Linear programming was developed in the 1940s as part one of the
scientific management techniques later oversold as the recipe for
winning the second world war. Personnel selection could allow the army
to allocate the best men to the most suitable posts. A German speaking
intellectual such as Henry Kissinger would get a job as chauffeur for
the top brass while businessmen would be assigned to jobs suitable for
personal enrichment in logistics and scientists might get jobs
designing and building mighty weapons. America certainly was building
the information infrastructure necessary for a Marxist-Leninist style
command economy.
Linear programming can be used to devise ways of keeping the right
proportion of amino acids in a scientific diet. You have different
ingredients with different costs and different ratios of amino acids.
Certain thresholds should be exceeded for a balanced diet, but it is
also possible that some quantities should not be exceeded. Pet cats and
dogs benefit from this science. Humans in the richer countries tend to
use irrational criteria or perhaps market forces just go for 'maximise
junk, maximise profit' as a model.
Suppose you have ingredients J, with cost c[j] for ingredient j.
Each ingredient contains A[i,j] percent of amino acid I. The constraint
values for each amino acid i are that the total amount b[i] must lie in
some specified range.
The problem can be written in matrix algebra terms.
Maximise (c.x) given Ax <= b
Here c.x is sum over J of c[j]x[j] while the expression Ax is the
matrix vector product whose row sums are sum { A[i,j]x[j] ; j in J}
Linear programming is tedious and tricky to put on a computer, although
it is possible to work from scratch and develop a system in a few days
now.
The the main difficulty behind linear programming is matrix
generation.

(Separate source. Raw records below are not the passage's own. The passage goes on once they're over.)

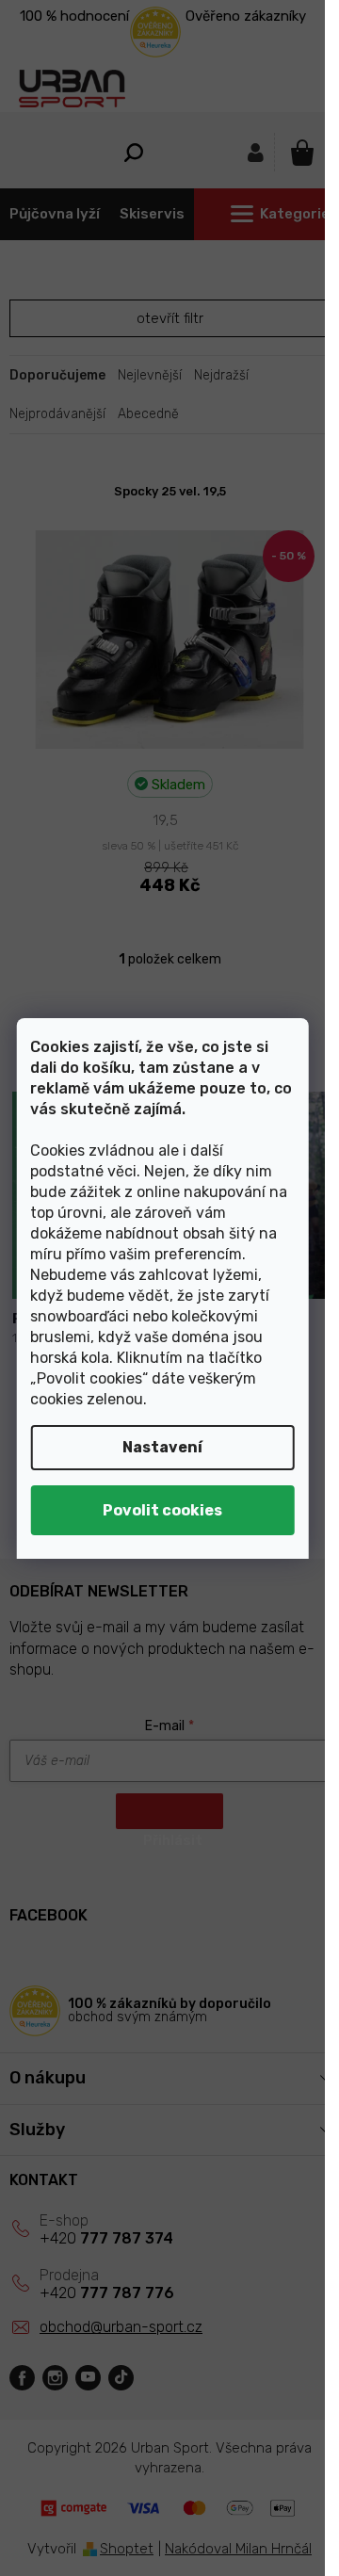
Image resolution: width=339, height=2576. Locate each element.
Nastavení (162, 1447)
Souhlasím (162, 1510)
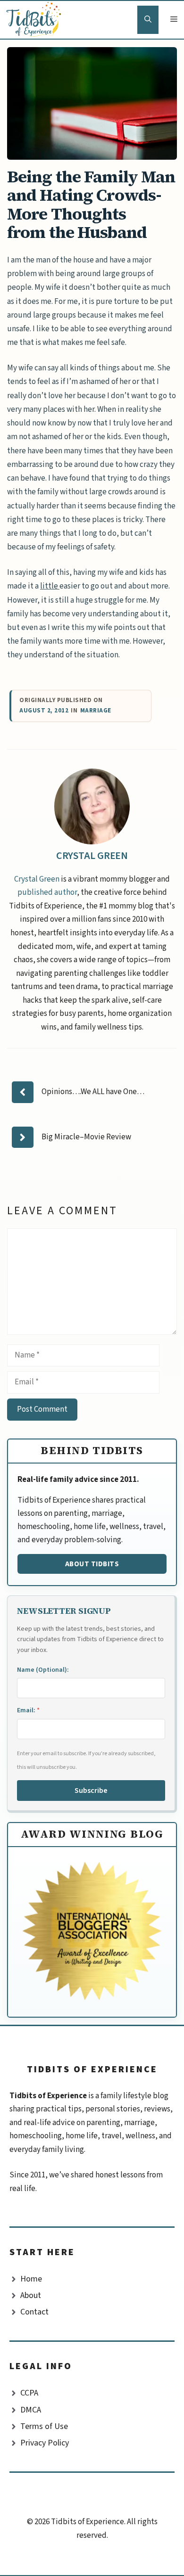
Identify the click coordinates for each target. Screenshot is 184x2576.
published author (47, 892)
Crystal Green (92, 855)
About (30, 2295)
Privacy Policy (44, 2443)
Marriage (95, 711)
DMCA (30, 2410)
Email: (28, 1710)
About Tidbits (92, 1564)
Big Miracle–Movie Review (86, 1137)
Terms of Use (44, 2426)
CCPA (29, 2393)
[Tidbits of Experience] (36, 20)
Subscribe (91, 1790)
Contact (34, 2312)
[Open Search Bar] (148, 20)
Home (31, 2279)
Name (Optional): (43, 1670)
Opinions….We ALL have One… (93, 1091)
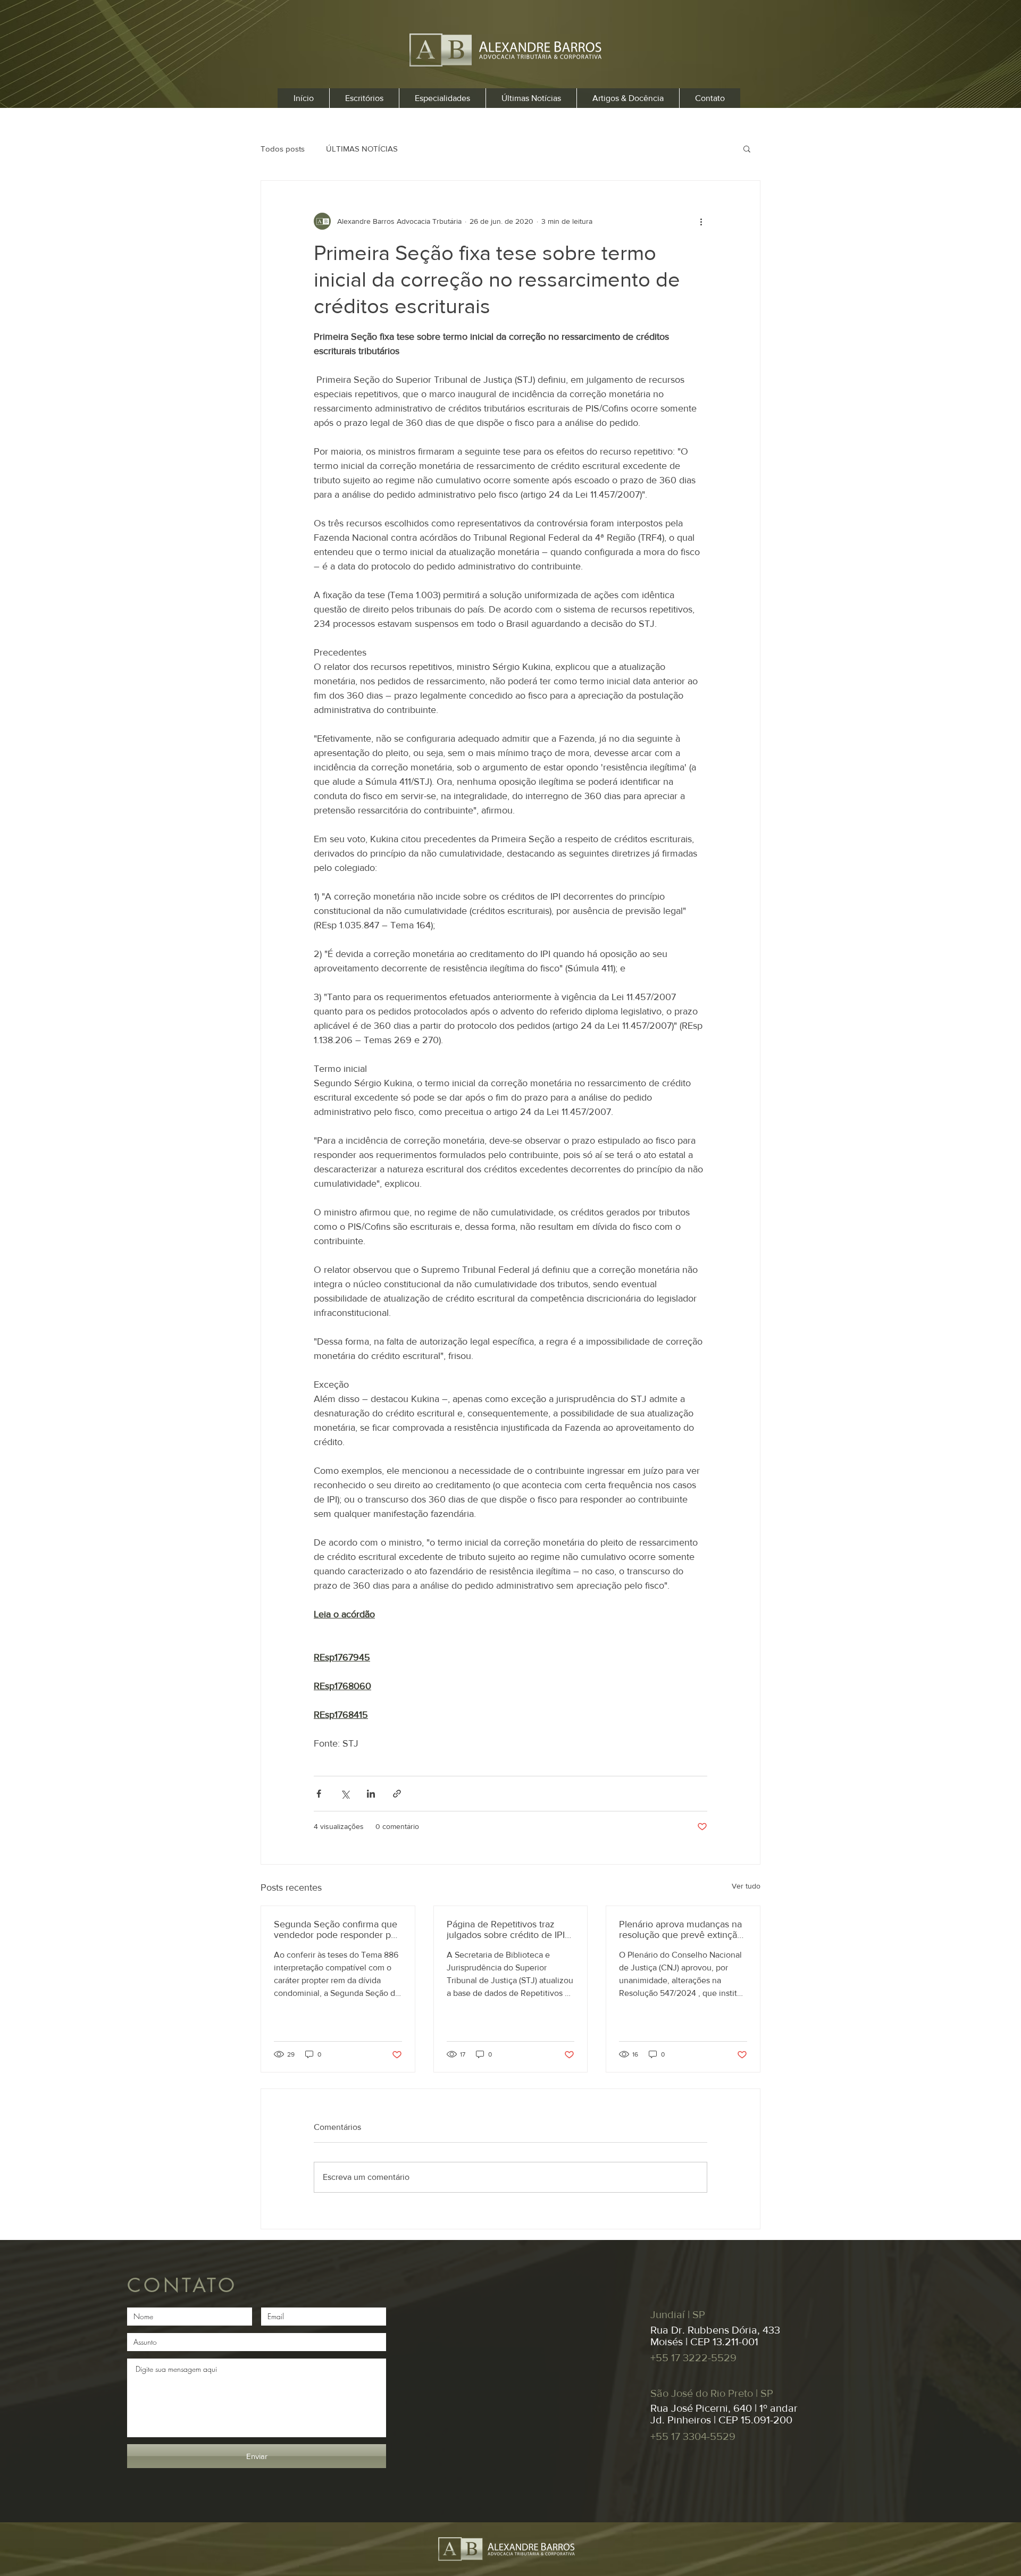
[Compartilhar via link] (397, 1794)
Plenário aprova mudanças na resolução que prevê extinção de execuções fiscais (680, 1929)
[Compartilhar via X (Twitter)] (345, 1794)
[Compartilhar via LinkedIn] (371, 1794)
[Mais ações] (700, 221)
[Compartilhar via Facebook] (319, 1794)
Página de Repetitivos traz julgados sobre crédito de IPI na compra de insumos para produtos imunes (506, 1929)
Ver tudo (746, 1886)
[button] (747, 148)
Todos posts (283, 148)
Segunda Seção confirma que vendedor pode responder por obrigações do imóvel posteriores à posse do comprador (336, 1929)
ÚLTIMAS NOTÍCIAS (362, 148)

The story of amino acids and balanced diet took several
decades to work out. It is just the same as estimating marginal costs
in business. Nevertheless, linear programming is still used in fields
such as portfolio selection or product mixing. There is a large
literature in the field. Integer linear programming with the
constraints that some variables are integer is still a recurrent
problem. The first trapdoor functions were envisaged as a solution to a
class of knapsack problems which are integer linear programs with a
single constraint: maximise c.x given a.x < b.
Exactly the same considerations apply to some factorisation
algorithms. Both Dixon's Random Squares algorithm, and the Continued
Fraction Algorithm use techniques of linear programming. Matrix
generation may take several years, while the set of equations is so
large that calculations are daunting for all but the most powerful
computers. The matrices involved have millions of rows and columns, and
team efforts usually end up with the linear programming phase done one
some monster with access controlled by advance booking.
How does linear programming get involved in factorisation methods ?
The answer goes back to Fermat and Gauss. Fermat determined that some
numbers could easily be factored by writing 0=x^2-y^2 mod N. If
different x and y which can be found which satisfy this equation then
x+y and x-y will be small multiples of factors of N. If N is odd for
example N=ab, then (a+b)^2-(a-b)^2 = 4ab = 4N, so x=a+b and y=a-b are
non trivial solutions of the congruence. Fermat knew this, and he
started testing values x^2-N to see if they are perfect squares. These
values could start at just after #sqrt N and a factorisation might be
quickly found for numbers with almost equal factors. Waiting to find a
perfect square in the series x*x mod N can be tedious, and usually far
slower than trial division. Gauss improved Fermat's method by
suggesting that a solution to x^2=y^2 mod N could be found in parts.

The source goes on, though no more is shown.